Bu o tariflerden biri. 15 dakika içinde yemeksiz durumdan yemeğe geçebilirsiniz. Ve bir ton lezzet, bir ton protein ve bir miktar çöküş elde edersiniz. Bence bunun gibi yemekler çılgınca meşgul dünyamızı biraz daha kontrol altında hissettirmeye yardımcı oluyor.
İçeriğe Devam EtPastırmalı Karidesli ve Çedarlı Kinoa
Verim: 4 porsiyon Hazırlık süresi: 5 dakika Pişme süresi: 15 dakika Toplam süre: 20 dakikaPastırmalı karidesli ve kaşarlı kinoa, hafta içi akşamları için mükemmel bir yemektir; 20 dakikadan kısa sürede hazır!
İçindekiler
- 1 su bardağı kinoa
- 1 1/2 su bardağı tavuk suyu
- 2 dilim kalın kesilmiş domuz pastırması*
- 1/4 çay kaşığı kırmızı pul biber
- 2 diş sarımsak, kıyılmış
- 16 orta boy çiğ karides, soyulmuş ve kılçıkları ayıklanmış
- 2 çay kaşığı limon suyu
- 2 yeşil soğan, dilimlenmiş
- 1/2 su bardağı rendelenmiş çedar peyniri
- Tuz ve karabiber, tadına bakmak için
Talimatlar
- Orta boy bir tencerede kinoa ve et suyunu karıştırın ve orta-yüksek ateşte kaynatın. Ateşi kısın, üzerini kapatın ve 10-12 dakika veya tüm et suyu emilene kadar pişirin. Ateşten alın.

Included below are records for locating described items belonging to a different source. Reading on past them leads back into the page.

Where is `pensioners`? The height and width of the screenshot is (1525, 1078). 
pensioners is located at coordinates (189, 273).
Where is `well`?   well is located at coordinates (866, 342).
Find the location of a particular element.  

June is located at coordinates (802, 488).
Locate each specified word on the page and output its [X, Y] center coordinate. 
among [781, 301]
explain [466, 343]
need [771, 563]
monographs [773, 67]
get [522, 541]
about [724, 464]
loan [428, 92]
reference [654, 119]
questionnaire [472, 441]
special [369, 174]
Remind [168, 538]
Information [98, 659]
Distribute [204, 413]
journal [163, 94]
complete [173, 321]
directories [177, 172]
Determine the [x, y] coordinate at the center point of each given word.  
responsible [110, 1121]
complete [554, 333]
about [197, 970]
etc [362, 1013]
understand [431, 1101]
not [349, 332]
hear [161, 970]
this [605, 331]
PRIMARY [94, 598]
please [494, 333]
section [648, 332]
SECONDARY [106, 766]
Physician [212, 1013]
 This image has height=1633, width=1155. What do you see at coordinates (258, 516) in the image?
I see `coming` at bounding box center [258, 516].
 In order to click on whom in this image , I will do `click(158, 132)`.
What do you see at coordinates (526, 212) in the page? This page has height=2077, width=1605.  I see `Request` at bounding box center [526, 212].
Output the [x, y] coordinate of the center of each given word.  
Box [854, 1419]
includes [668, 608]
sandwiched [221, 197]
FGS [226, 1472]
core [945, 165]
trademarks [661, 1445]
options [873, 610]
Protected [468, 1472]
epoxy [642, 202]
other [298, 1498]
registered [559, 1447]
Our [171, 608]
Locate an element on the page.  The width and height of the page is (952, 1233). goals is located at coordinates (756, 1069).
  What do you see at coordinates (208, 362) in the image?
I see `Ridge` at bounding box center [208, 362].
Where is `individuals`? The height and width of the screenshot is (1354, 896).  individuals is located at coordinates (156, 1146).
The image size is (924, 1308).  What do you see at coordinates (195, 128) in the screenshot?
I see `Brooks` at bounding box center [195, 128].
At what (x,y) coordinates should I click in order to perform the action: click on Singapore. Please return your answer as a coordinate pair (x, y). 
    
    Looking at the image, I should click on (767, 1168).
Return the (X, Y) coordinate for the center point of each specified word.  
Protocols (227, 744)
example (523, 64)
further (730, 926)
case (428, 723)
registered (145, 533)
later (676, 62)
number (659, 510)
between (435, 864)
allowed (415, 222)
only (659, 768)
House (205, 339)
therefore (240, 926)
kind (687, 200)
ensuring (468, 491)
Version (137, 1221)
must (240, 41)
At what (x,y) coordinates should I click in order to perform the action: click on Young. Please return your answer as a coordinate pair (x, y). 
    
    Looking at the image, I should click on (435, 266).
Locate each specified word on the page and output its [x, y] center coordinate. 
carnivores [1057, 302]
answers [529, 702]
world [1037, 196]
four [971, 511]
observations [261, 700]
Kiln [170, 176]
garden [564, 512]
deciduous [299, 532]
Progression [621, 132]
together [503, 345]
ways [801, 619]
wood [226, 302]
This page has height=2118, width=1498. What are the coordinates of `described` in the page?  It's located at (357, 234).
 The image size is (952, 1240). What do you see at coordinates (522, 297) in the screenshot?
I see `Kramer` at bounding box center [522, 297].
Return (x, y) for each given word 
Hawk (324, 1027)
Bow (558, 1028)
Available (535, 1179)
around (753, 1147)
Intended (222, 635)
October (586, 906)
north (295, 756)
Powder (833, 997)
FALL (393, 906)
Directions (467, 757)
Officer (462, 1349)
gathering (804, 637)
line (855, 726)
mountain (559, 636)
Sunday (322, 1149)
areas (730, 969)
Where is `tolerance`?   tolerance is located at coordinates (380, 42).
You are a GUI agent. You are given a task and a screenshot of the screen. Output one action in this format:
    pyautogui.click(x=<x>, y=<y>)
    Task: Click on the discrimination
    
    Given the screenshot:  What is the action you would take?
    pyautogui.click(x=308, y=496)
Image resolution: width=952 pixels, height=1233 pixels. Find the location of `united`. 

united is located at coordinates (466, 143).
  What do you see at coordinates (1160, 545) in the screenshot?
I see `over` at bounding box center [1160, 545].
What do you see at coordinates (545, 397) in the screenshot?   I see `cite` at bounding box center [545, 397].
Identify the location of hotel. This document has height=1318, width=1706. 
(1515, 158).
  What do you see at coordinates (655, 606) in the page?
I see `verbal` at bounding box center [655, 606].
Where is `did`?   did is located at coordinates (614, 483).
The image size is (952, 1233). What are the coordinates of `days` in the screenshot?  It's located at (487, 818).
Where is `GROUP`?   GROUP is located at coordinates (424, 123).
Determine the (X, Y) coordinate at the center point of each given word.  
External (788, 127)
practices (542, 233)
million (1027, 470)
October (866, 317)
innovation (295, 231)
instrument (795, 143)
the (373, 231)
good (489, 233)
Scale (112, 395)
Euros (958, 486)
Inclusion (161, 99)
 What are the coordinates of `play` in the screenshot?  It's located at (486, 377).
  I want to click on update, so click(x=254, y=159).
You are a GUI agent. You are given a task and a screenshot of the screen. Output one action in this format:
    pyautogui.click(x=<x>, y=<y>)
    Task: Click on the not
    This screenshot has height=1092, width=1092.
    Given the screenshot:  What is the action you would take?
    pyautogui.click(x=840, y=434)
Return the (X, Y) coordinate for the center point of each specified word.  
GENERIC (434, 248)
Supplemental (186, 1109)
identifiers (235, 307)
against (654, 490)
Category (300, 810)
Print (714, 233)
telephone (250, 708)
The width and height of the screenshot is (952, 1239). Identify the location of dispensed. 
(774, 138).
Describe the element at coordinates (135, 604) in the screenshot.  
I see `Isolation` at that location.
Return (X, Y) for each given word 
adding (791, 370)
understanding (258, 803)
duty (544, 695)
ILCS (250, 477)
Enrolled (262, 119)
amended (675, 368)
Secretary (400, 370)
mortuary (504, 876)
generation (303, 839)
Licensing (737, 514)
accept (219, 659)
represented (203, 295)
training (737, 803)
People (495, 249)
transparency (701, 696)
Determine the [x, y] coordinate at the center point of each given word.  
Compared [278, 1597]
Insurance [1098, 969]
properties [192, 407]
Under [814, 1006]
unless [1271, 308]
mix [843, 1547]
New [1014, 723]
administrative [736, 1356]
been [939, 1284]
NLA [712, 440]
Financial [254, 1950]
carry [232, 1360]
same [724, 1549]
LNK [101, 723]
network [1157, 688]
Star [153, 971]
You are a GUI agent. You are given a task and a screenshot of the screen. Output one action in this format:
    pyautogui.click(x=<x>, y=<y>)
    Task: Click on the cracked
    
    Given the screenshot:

- Bu arada, pastırmayı bir tavada orta-yüksek ateşte gevrekleşene kadar pişirin. Tavadan alın, parçalayın ve bir kenara koyun.
- Tavanın ısısını düşürün, pastırma yağına kırmızı pul biber ve kıyılmış sarımsak ekleyin ve sarımsak yumuşayana kadar yaklaşık 3 dakika pişirin. Karidesleri ekleyin ve pembe ve opak olana kadar yaklaşık 3 dakika pişirin. Ateşten alın, limon suyunu karıştırın.
- Kinoaya kaşar, tuz ve karabiber ekleyin ve tüm peynir eriyene kadar karıştırın.
- Kinoanın yarısını bir kaseye koyun, üzerine karides ve sosun yarısını ekleyin ve yeşil soğanın yarısını ve ufalanmış pastırmayı üzerine serpin.
Notlar
*Not: Kalın kesilmiş pastırma en iyi seçimdir çünkü kalan malzemeleri sotelemek için yeterli pastırma yağı sağlar, ancak normal pastırma da işe yarar. Sadece iki yerine üç dilim kullanın.
Beslenme Bilgileri:
Verim: 4 Porsiyon Boyutu: 1 porsiyonPorsiyon Başına Miktar: Kalori: 169 Toplam Yağ: 8g Doymuş Yağ: 4g Trans Yağ: 0g Doymamış Yağ: 4g Kolesterol: 52mg Sodyum: 755mg Karbonhidrat: 12g Lif: 2g Şeker: 1g Protein: 11g
Wholefully olarak, iyi beslenmenin beslenme bilgileri panelindeki rakamlardan çok daha fazlası olduğuna inanıyoruz. Lütfen yukarıdaki bilgileri, hangi gıdaların sizin için besleyici olduğuna karar vermenize yardımcı olacak şeylerin yalnızca küçük bir parçası olarak kullanın.